When Among the Volcanoes was published in 1991, it did not attract widespread critical attention, although it was well-received by the critics who reviewed it. The novel appears on educational reading lists for its sensitive portrayal of teenaged Isabel and its vibrant and realistic depiction of rural Mayan life. The critical consensus is clearly that Castañeda made excellent use of the Fulbright research fellowship that enabled him to travel to his native Central America to study the Mayan people and their culture. One critic found the characters and their lives as realistic and informative as educational programming. Critics universally praised Castañeda's reverent treatment of the Mayan culture, acknowledging that the compelling presentation makes it interesting to American teenagers who know very little about Guatemala. Diane Roback and Richard Donahue of Publishers Weekly commended Castañeda for his "quietly realistic portrait of life’’ in Guatemala that includes political upheaval, poverty, and cultural elements. Lucinda Snyder Whitehurst of School Library Journal praised Castañeda for not sensationalizing the fact that the Pacays live in times of political danger, but rather showing how their constant fear has become a part of their daily lives.
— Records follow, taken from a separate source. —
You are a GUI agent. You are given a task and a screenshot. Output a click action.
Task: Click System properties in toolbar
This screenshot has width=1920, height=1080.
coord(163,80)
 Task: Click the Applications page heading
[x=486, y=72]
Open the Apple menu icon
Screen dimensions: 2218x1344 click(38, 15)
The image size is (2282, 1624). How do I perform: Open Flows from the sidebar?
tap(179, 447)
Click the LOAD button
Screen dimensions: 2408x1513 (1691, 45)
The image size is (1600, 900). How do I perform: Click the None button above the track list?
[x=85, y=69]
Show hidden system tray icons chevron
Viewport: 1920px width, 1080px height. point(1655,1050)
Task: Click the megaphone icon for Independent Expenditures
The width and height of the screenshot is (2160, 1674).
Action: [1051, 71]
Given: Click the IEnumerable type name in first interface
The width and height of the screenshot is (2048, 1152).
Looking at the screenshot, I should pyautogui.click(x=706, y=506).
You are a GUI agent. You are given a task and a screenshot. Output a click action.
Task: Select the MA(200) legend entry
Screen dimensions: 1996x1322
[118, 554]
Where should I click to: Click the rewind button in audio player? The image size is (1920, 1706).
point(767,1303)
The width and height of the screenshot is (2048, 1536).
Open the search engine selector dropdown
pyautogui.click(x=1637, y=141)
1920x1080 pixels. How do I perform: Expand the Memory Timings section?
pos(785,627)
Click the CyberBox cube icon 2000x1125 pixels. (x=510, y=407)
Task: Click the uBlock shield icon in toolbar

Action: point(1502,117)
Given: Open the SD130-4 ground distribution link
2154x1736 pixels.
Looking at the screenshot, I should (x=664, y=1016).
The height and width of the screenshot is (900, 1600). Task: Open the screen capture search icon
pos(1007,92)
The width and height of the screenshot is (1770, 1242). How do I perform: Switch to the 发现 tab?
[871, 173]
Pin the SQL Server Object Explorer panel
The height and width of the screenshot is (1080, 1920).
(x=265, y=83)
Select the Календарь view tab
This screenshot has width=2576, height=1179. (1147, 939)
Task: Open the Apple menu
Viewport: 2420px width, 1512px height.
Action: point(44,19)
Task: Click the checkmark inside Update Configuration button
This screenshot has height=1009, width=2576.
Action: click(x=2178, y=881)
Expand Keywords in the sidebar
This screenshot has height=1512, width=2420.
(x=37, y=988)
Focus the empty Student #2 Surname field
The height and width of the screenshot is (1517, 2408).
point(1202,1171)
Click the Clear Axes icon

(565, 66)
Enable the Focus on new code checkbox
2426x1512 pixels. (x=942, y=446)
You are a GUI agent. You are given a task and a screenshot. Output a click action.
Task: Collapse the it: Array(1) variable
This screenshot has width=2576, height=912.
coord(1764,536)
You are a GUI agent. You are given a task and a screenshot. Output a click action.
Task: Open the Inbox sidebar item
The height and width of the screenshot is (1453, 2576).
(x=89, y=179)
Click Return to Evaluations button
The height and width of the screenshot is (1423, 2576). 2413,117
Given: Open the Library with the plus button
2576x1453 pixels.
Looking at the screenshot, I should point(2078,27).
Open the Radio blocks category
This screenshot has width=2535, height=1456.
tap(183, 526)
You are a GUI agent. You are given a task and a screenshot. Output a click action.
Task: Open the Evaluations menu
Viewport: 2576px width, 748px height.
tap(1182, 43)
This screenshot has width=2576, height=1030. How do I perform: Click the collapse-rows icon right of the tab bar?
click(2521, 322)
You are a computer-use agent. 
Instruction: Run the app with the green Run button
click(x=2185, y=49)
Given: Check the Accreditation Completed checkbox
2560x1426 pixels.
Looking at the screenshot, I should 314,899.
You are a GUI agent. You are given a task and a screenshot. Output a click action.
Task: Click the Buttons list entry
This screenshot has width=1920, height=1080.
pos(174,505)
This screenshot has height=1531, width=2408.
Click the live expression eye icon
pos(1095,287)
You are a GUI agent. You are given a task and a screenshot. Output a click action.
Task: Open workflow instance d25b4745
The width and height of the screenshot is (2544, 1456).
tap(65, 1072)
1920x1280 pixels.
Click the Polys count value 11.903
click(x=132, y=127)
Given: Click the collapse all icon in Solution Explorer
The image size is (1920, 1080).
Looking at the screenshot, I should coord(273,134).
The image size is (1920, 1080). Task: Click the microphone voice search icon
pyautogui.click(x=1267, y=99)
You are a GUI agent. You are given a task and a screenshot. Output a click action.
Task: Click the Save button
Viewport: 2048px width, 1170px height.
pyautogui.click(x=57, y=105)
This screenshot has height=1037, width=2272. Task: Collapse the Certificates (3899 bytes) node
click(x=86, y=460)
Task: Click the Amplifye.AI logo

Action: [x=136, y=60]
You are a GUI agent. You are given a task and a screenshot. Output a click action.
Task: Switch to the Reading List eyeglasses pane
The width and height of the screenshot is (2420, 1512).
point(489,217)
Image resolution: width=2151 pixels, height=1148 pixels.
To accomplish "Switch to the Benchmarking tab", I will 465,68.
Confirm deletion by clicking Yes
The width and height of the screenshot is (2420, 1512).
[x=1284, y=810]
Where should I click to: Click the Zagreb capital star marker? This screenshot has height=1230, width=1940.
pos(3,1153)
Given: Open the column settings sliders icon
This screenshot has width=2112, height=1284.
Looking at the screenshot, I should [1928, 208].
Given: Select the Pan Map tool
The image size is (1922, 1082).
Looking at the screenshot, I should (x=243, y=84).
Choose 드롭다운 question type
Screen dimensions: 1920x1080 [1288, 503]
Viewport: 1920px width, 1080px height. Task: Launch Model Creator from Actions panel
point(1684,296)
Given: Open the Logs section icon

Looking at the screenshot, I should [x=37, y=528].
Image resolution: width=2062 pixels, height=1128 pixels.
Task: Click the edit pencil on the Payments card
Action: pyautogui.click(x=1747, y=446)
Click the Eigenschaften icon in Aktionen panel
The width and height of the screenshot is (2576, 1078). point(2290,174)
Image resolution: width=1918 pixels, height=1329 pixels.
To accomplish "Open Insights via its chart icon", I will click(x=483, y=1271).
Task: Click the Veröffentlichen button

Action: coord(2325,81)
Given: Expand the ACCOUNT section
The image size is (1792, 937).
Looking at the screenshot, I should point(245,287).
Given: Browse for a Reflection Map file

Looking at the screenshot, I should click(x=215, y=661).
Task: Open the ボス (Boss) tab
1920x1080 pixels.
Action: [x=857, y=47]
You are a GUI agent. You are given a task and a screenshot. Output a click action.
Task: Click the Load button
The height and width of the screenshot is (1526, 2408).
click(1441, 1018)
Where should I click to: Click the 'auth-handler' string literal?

According to Roback and Donahue, Isabel's life is "both simpler and harder" than the life of a typical American teenager. American culture accepts and welcomes change, making transitions less traumatic to the community. In Isabel's Mayan village, however, change is met with extreme resistance and suspicion. At the same time, the people of the village understand that they must accommodate changes they cannot stop. Whitehurst made special note that the Pacays find ways to reconcile traditional beliefs with contemporary Catholicism, education, and new ideas about women. Impressed with the multidimensional character of Isabel, Whitehurst.
Among the Volcanoes is respected among Castañeda's work, although he garnered the most attention for his only picture book, Abuela's Weave. All of his writing relates to his Central American heritage, and many of his short stories are solidly in the tradition of magic realism so popular among Latin American authors.